EXERCISE DETAILS
Set the data down once more, exactly as it is written.

▬▬▬▬▬▬▬▬▬▬

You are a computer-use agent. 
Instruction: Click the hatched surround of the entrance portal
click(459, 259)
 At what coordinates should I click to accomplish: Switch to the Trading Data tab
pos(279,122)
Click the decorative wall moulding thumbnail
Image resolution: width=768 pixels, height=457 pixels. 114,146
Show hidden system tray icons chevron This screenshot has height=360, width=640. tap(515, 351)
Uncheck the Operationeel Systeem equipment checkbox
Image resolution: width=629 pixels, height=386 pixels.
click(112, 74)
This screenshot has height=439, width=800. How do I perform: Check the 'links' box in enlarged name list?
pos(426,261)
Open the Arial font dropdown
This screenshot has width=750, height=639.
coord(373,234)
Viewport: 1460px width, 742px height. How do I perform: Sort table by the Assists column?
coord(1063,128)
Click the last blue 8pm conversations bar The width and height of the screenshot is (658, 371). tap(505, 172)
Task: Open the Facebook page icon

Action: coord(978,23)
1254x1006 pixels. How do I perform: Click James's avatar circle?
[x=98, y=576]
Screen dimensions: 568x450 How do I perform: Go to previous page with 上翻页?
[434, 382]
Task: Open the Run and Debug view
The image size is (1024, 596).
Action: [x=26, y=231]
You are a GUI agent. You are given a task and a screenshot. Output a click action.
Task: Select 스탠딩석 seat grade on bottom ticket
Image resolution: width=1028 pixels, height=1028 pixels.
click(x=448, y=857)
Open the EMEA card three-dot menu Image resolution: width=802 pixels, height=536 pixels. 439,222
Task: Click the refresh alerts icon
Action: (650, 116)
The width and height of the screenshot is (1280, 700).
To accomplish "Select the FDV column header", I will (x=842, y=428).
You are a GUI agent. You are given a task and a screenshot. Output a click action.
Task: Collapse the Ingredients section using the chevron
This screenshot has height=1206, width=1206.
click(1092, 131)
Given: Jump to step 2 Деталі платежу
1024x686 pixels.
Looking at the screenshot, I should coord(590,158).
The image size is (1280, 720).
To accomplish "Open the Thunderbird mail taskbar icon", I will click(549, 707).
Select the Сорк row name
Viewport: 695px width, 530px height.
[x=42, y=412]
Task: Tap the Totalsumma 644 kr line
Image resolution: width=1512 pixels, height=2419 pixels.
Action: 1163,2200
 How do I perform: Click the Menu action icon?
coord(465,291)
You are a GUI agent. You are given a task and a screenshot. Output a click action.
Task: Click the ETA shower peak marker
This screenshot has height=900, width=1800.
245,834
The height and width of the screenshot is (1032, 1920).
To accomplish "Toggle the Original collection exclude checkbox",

▬▬▬▬▬▬▬▬▬▬

REPLY
You are a computer-use agent. 
Instruction: Click the hatched surround of the entrance portal
click(459, 259)
 At what coordinates should I click to accomplish: Switch to the Trading Data tab
pos(279,122)
Click the decorative wall moulding thumbnail
Image resolution: width=768 pixels, height=457 pixels. 114,146
Show hidden system tray icons chevron This screenshot has height=360, width=640. tap(515, 351)
Uncheck the Operationeel Systeem equipment checkbox
Image resolution: width=629 pixels, height=386 pixels.
click(112, 74)
This screenshot has height=439, width=800. How do I perform: Check the 'links' box in enlarged name list?
pos(426,261)
Open the Arial font dropdown
This screenshot has width=750, height=639.
coord(373,234)
Viewport: 1460px width, 742px height. How do I perform: Sort table by the Assists column?
coord(1063,128)
Click the last blue 8pm conversations bar The width and height of the screenshot is (658, 371). tap(505, 172)
Task: Open the Facebook page icon

Action: coord(978,23)
1254x1006 pixels. How do I perform: Click James's avatar circle?
[x=98, y=576]
Screen dimensions: 568x450 How do I perform: Go to previous page with 上翻页?
[434, 382]
Task: Open the Run and Debug view
The image size is (1024, 596).
Action: [x=26, y=231]
You are a GUI agent. You are given a task and a screenshot. Output a click action.
Task: Select 스탠딩석 seat grade on bottom ticket
Image resolution: width=1028 pixels, height=1028 pixels.
click(x=448, y=857)
Open the EMEA card three-dot menu Image resolution: width=802 pixels, height=536 pixels. 439,222
Task: Click the refresh alerts icon
Action: (650, 116)
The width and height of the screenshot is (1280, 700).
To accomplish "Select the FDV column header", I will (x=842, y=428).
You are a GUI agent. You are given a task and a screenshot. Output a click action.
Task: Collapse the Ingredients section using the chevron
This screenshot has height=1206, width=1206.
click(1092, 131)
Given: Jump to step 2 Деталі платежу
1024x686 pixels.
Looking at the screenshot, I should coord(590,158).
The image size is (1280, 720).
To accomplish "Open the Thunderbird mail taskbar icon", I will click(549, 707).
Select the Сорк row name
Viewport: 695px width, 530px height.
[x=42, y=412]
Task: Tap the Totalsumma 644 kr line
Image resolution: width=1512 pixels, height=2419 pixels.
Action: 1163,2200
 How do I perform: Click the Menu action icon?
coord(465,291)
You are a GUI agent. You are given a task and a screenshot. Output a click action.
Task: Click the ETA shower peak marker
This screenshot has height=900, width=1800.
245,834
The height and width of the screenshot is (1032, 1920).
To accomplish "Toggle the Original collection exclude checkbox",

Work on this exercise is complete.